Stored data entries:
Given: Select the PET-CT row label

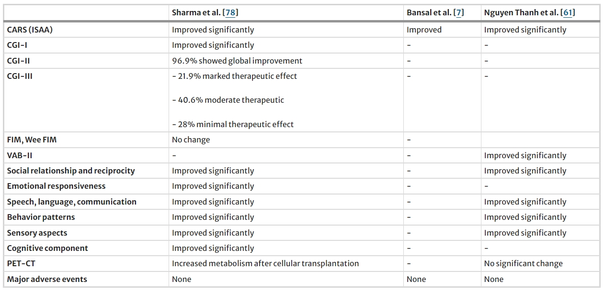Looking at the screenshot, I should pos(21,263).
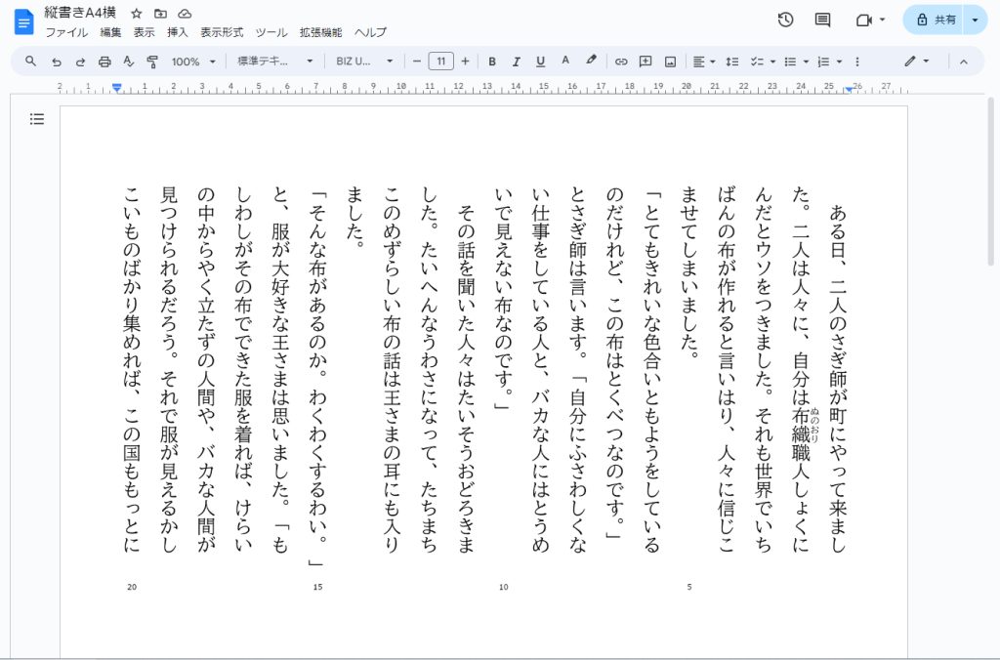Viewport: 1000px width, 660px height.
Task: Expand the 標準テキ... paragraph style dropdown
Action: coord(275,62)
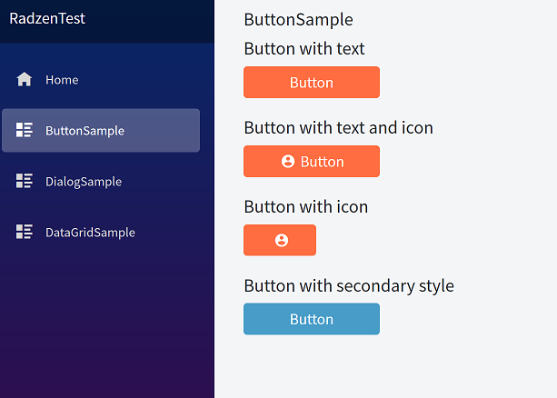Click the 'Button with icon' heading
This screenshot has width=557, height=398.
(306, 206)
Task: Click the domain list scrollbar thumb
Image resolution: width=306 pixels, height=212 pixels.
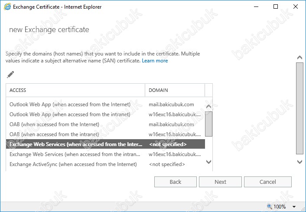Action: [x=208, y=124]
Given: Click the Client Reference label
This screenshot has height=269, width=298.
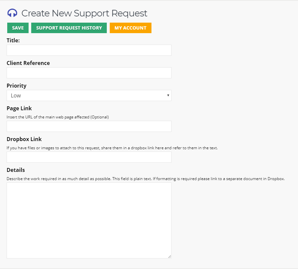Looking at the screenshot, I should pos(28,63).
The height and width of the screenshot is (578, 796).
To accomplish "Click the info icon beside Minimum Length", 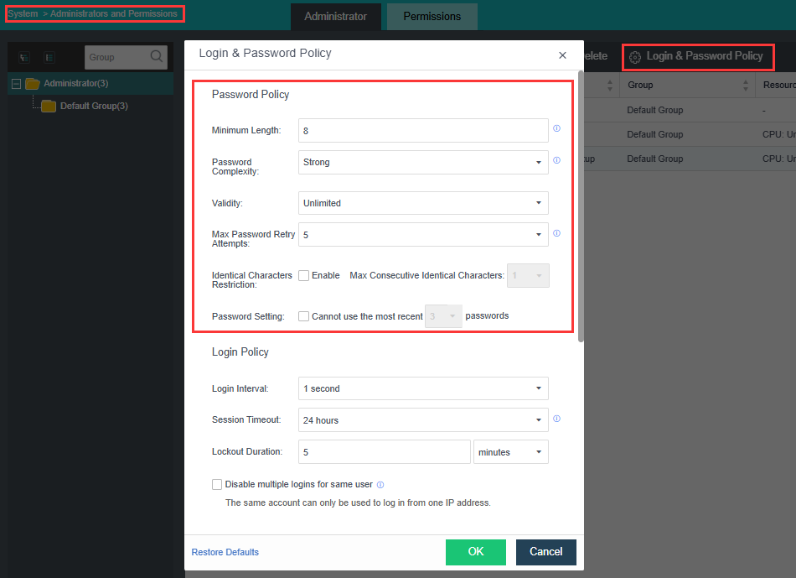I will pyautogui.click(x=556, y=129).
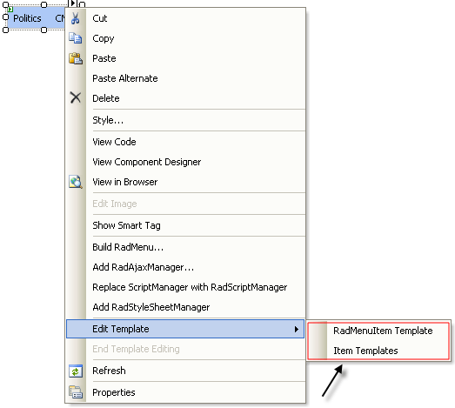The height and width of the screenshot is (408, 455).
Task: Click the Refresh icon
Action: 76,371
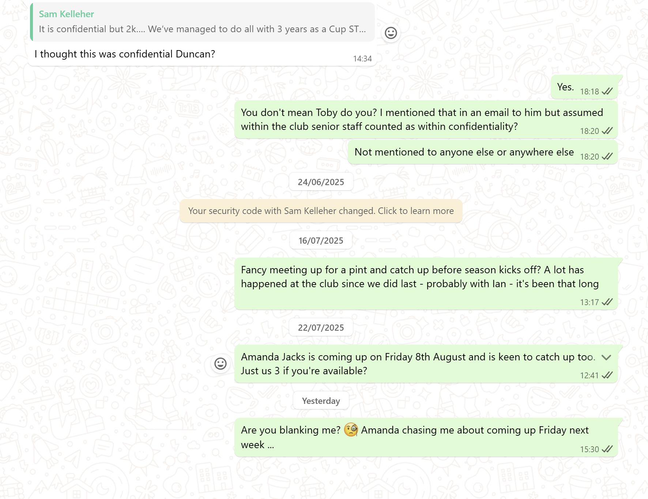648x499 pixels.
Task: Click the double ticks on the 13:17 message
Action: (x=607, y=302)
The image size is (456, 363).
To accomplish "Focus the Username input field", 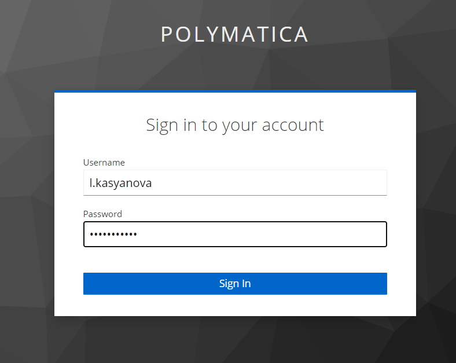I will point(235,183).
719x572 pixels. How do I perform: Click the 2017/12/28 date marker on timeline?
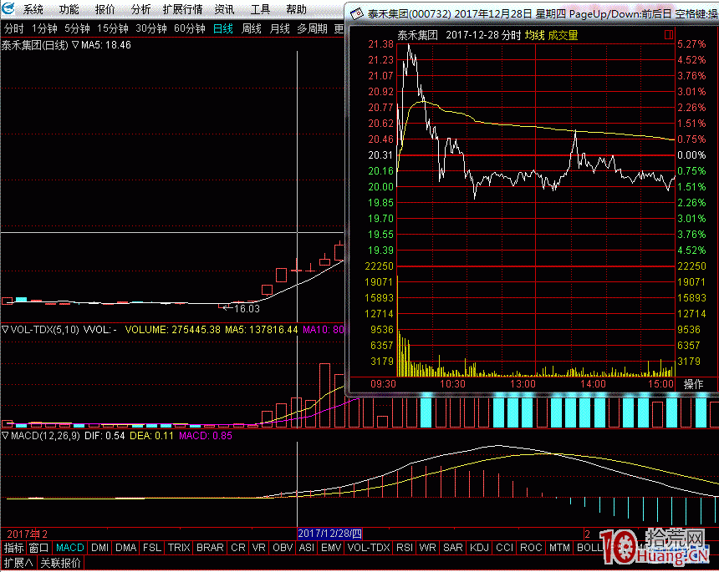point(329,533)
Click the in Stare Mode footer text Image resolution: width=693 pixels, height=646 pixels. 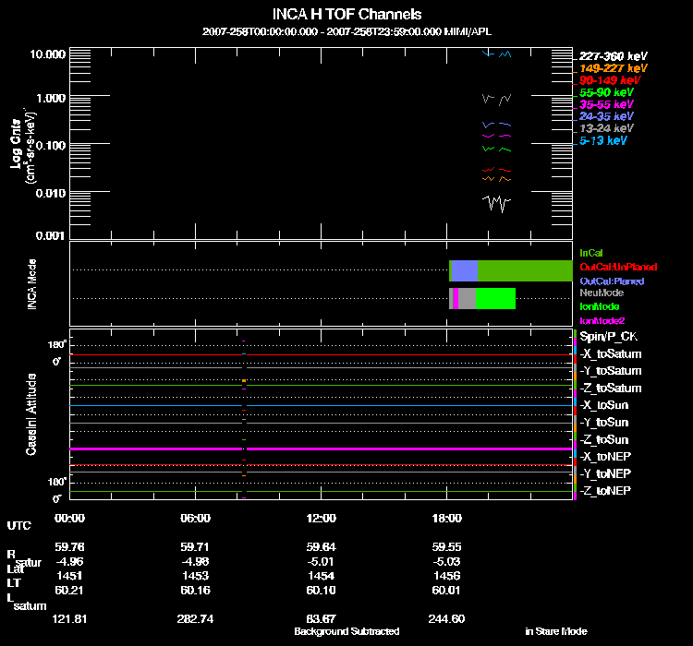555,631

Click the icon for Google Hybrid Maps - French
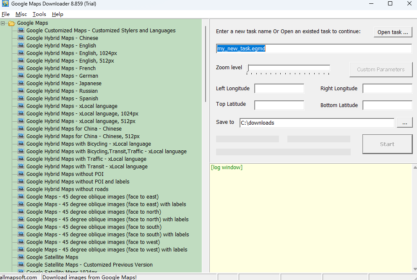(x=21, y=68)
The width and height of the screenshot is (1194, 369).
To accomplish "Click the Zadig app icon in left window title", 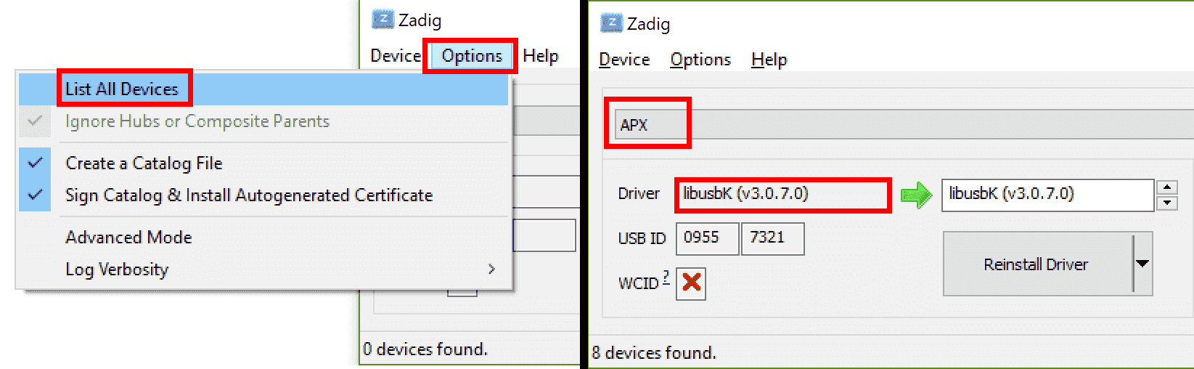I will coord(383,20).
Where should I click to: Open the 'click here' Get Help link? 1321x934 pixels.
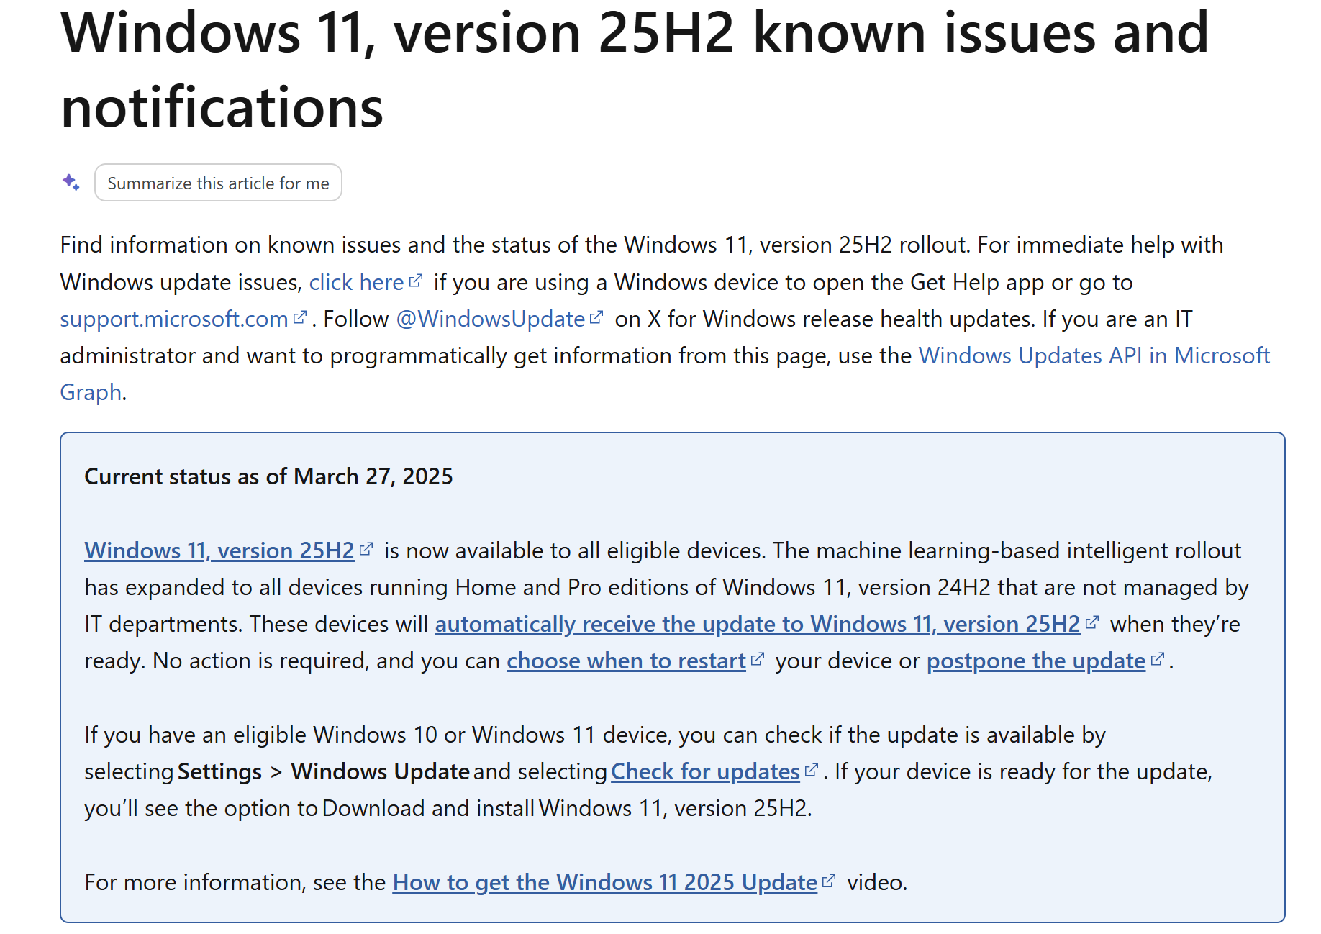click(356, 283)
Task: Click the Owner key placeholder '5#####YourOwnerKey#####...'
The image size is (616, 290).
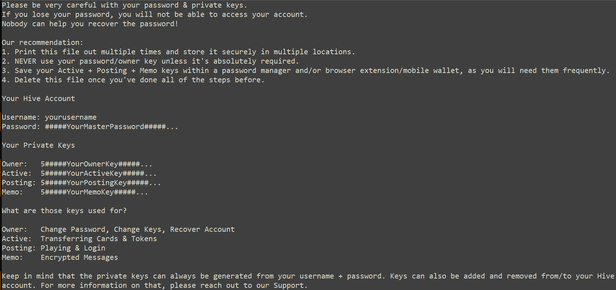Action: tap(96, 164)
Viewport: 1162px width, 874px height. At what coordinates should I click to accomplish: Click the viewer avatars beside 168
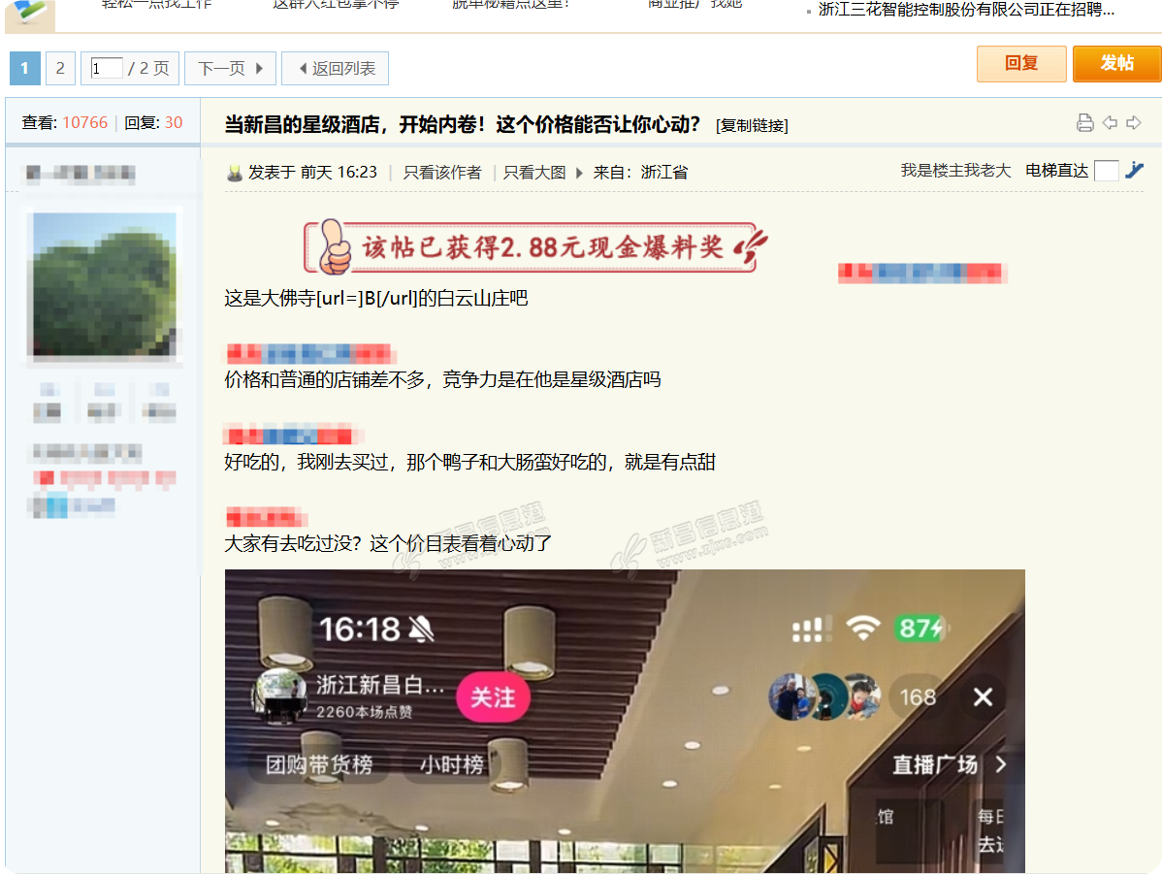click(824, 696)
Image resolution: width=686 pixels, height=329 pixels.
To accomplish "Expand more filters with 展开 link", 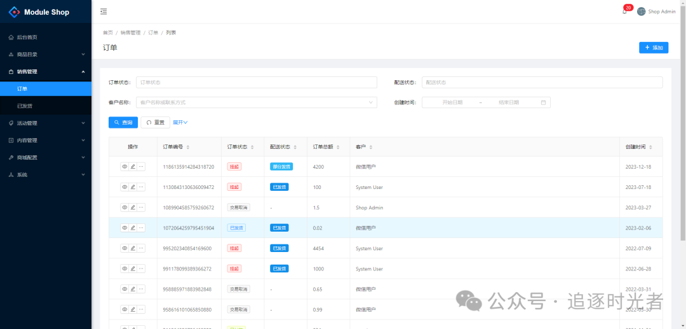I will point(180,122).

▶ **GOAL OF THE EXERCISE**
Please set down exactly the lines from the first line of the data above through the line with "Task: Click the domain list scrollbar thumb", both included, leaving out the pictures.

▶ **EXPECTED ANSWER**
Given: Select the PET-CT row label

Looking at the screenshot, I should pos(21,263).
Viewport: 1000px width, 660px height.
Task: Expand the 標準テキ... paragraph style dropdown
Action: coord(275,62)
Click the 'Button with icon' heading
This screenshot has width=557, height=398.
(306, 206)
Task: Click the domain list scrollbar thumb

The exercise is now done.